Will this practice translate to the course when they care about a target?  No, because; 1) the very act of aiming and aligning is a skill that must be developed; and 2) the act of making a swing relative to that alignment is also a skill that must be developed.  Results on the course are almost always worse than on the range because now it actually matters, and we haven’t really developed those skills that we rely on in which you actually aim with any meaning.  When we replicate playing situations during practice, we become more comfortable in the real situation because toward the target gives confidence the same will occur on the course.  Your practice actually becomes game situation practice, as opposed to just banging balls “out there somewhere”. 

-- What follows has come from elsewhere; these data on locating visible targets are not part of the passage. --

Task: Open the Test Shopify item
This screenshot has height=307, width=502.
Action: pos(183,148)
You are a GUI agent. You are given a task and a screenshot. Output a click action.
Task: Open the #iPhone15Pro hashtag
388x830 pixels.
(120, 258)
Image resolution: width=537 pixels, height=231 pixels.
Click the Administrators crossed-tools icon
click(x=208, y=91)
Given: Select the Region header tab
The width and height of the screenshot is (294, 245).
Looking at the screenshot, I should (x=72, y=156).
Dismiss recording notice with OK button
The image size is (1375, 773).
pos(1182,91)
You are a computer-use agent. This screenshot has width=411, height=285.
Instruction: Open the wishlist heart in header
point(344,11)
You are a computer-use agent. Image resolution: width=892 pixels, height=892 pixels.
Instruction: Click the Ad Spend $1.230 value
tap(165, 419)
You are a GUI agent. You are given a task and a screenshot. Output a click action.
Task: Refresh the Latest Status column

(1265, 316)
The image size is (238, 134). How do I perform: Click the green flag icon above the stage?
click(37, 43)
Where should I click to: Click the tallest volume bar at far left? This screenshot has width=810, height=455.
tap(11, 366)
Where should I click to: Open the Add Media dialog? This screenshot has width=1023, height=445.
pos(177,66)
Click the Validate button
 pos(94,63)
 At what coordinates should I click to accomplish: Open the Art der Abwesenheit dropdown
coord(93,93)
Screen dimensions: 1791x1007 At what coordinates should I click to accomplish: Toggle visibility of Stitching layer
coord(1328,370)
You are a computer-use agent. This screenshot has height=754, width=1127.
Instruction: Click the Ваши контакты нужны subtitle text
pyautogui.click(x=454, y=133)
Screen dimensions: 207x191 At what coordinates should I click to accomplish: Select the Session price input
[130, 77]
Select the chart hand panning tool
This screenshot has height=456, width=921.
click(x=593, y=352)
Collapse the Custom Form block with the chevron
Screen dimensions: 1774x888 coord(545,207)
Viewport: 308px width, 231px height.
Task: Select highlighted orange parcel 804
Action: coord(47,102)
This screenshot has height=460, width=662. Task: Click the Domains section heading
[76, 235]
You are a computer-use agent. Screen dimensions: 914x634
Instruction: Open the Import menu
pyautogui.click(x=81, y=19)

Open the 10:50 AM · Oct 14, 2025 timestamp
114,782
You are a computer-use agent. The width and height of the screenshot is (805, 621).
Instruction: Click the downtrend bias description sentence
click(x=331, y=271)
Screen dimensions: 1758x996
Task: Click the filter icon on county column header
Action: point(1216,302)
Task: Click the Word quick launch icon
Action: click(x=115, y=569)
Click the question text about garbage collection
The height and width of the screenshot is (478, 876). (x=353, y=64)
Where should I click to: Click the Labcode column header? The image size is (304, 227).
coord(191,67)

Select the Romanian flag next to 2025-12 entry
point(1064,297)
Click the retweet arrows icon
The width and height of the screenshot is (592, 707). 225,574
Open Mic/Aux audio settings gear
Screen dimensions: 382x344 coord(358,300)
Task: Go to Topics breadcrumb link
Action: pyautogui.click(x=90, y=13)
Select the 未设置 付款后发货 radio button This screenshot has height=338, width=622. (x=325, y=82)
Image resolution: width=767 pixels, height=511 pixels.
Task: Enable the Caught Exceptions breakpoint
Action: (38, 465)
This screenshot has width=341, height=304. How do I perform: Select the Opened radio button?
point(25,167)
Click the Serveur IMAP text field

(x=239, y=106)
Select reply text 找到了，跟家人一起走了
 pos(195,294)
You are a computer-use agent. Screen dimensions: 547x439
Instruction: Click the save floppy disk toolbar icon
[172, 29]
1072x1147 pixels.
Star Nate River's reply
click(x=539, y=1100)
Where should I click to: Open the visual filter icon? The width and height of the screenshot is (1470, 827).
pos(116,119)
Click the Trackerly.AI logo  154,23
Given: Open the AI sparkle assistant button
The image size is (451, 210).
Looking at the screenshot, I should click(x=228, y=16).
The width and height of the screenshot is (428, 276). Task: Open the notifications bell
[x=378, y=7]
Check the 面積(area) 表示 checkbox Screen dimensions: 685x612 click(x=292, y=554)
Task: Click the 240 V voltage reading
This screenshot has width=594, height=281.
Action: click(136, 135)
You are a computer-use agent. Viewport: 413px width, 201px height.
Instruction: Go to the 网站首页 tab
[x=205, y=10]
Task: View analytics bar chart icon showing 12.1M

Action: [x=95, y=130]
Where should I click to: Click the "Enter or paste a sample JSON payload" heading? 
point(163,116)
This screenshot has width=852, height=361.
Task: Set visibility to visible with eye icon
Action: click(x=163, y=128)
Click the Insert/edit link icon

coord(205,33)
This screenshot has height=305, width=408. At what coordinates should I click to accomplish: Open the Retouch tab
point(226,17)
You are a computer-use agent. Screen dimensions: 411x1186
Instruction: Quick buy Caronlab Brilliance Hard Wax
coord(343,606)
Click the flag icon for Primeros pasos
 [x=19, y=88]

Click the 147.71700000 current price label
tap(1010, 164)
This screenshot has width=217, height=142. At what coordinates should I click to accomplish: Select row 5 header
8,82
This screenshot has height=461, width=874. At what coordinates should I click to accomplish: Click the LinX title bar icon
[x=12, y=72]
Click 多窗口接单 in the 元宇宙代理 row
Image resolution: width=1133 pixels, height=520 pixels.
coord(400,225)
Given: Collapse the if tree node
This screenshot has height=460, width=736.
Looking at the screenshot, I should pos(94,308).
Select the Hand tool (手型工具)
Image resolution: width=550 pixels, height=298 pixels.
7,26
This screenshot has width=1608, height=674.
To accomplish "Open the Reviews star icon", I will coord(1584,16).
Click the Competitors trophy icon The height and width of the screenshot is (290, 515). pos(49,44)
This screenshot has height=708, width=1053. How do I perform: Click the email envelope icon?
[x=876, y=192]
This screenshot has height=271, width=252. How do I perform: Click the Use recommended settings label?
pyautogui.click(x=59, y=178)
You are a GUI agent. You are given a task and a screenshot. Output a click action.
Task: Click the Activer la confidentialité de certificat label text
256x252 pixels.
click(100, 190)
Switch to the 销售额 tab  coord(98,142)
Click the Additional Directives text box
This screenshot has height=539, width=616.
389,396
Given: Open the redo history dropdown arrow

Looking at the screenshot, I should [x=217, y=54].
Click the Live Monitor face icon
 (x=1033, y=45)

On the course, the target (along with the lie) will determine so much of every shot – your club selection, your alignment, how you set up.  As a player increases their skill level, more determinations are added based on the selected target – your trajectory, the shape of the ball flight, and the spin rate.  It is simple a waste of time and energy on the range to practice without a particular target in mind for each swing. Shots on the range should be judged by the same criteria as they are on the course, by factual accuracy, not a general impression. Over time, you learn to make those adjustments easier when it counts – on the course – because it’s been practiced on the range. 

I realize that many people just want to warm up and get a few cuts in up before a round.  That is important – but it is also important to see where and how you are swinging by being able to judge distance and direction relative to a chosen target, take a few extra seconds to practice your alignment and your ability to hit shots to where you are actually aiming.  Then you are not just warming up, but actually practicing golf.  The time spent practicing this on the range - where it doesn’t count - will produce better results on the course - where it actually does count.